→ **REQUIREMENT**
In the records below, find the line that contains "Sendungsverfolgung (372, 2241)" and the line that contains "Abonnieren (1121, 1835)". Set down exactly those lines and every line between them, and nothing more.

(Records contained in a dataset)

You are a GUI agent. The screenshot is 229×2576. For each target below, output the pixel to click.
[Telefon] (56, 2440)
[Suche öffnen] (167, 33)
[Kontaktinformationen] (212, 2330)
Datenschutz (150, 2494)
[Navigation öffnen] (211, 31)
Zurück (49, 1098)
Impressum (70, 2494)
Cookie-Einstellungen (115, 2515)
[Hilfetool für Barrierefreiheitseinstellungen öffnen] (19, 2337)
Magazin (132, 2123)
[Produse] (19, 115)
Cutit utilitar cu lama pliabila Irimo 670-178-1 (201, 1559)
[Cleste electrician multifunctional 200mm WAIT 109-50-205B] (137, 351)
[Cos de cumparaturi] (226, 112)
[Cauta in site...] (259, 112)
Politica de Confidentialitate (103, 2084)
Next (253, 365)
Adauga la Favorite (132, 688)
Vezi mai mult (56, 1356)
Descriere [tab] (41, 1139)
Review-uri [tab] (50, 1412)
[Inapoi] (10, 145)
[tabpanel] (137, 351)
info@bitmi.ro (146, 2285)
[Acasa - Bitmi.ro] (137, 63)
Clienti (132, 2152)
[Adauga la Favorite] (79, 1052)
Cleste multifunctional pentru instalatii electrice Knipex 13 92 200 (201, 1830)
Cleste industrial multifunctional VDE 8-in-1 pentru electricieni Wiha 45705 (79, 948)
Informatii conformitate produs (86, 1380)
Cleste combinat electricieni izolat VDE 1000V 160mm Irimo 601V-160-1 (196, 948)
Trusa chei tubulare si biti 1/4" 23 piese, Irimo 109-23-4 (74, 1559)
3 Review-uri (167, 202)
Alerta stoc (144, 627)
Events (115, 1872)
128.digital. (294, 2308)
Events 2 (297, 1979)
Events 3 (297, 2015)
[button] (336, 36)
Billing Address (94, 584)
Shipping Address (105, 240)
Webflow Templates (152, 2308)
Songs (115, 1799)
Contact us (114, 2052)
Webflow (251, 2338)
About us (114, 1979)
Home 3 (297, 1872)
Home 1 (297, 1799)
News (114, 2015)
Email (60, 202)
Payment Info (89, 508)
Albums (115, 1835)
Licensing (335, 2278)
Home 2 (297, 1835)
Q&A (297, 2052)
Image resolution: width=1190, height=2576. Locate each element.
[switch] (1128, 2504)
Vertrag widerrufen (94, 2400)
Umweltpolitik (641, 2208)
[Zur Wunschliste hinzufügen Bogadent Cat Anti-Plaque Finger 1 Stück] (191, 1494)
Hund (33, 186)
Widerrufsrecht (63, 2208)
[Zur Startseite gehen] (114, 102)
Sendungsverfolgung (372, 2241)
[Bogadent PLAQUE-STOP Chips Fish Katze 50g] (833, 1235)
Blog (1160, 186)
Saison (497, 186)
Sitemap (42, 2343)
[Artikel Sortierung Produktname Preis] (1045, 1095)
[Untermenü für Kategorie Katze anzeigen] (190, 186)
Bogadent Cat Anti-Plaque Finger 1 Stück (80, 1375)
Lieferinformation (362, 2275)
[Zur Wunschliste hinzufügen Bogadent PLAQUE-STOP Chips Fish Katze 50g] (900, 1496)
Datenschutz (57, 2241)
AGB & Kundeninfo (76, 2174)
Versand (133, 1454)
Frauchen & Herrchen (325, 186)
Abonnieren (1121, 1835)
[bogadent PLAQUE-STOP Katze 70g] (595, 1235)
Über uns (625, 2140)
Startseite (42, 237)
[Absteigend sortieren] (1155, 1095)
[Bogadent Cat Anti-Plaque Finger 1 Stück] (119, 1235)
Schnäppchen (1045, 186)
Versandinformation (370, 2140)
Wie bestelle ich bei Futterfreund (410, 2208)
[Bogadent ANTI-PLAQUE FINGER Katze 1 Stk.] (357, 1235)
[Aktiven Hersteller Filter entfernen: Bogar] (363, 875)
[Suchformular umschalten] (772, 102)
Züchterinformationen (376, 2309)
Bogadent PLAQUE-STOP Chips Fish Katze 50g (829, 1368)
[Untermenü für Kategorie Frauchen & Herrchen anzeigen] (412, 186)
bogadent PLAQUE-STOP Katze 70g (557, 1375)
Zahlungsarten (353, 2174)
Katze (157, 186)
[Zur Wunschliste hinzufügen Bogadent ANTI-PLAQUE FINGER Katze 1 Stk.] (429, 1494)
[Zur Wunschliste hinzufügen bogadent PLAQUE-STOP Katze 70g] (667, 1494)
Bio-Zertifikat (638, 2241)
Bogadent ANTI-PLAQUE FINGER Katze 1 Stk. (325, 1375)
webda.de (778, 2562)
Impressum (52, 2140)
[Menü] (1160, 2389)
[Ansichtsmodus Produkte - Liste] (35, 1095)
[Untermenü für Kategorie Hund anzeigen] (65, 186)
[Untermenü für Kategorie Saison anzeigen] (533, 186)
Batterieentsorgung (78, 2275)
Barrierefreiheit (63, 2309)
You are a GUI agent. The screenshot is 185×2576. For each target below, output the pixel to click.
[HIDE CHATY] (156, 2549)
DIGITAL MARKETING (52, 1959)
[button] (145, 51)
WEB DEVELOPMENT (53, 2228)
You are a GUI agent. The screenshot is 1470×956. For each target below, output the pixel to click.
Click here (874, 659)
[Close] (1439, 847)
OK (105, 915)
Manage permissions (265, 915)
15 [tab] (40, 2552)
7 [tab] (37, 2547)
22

→ **WRITTEN ANSWER**
Sendungsverfolgung (372, 2241)
[Bogadent PLAQUE-STOP Chips Fish Katze 50g] (833, 1235)
Blog (1160, 186)
Saison (497, 186)
Sitemap (42, 2343)
[Artikel Sortierung Produktname Preis] (1045, 1095)
[Untermenü für Kategorie Katze anzeigen] (190, 186)
Bogadent Cat Anti-Plaque Finger 1 Stück (80, 1375)
Lieferinformation (362, 2275)
[Zur Wunschliste hinzufügen Bogadent PLAQUE-STOP Chips Fish Katze 50g] (900, 1496)
Datenschutz (57, 2241)
AGB & Kundeninfo (76, 2174)
Versand (133, 1454)
Frauchen & Herrchen (325, 186)
Abonnieren (1121, 1835)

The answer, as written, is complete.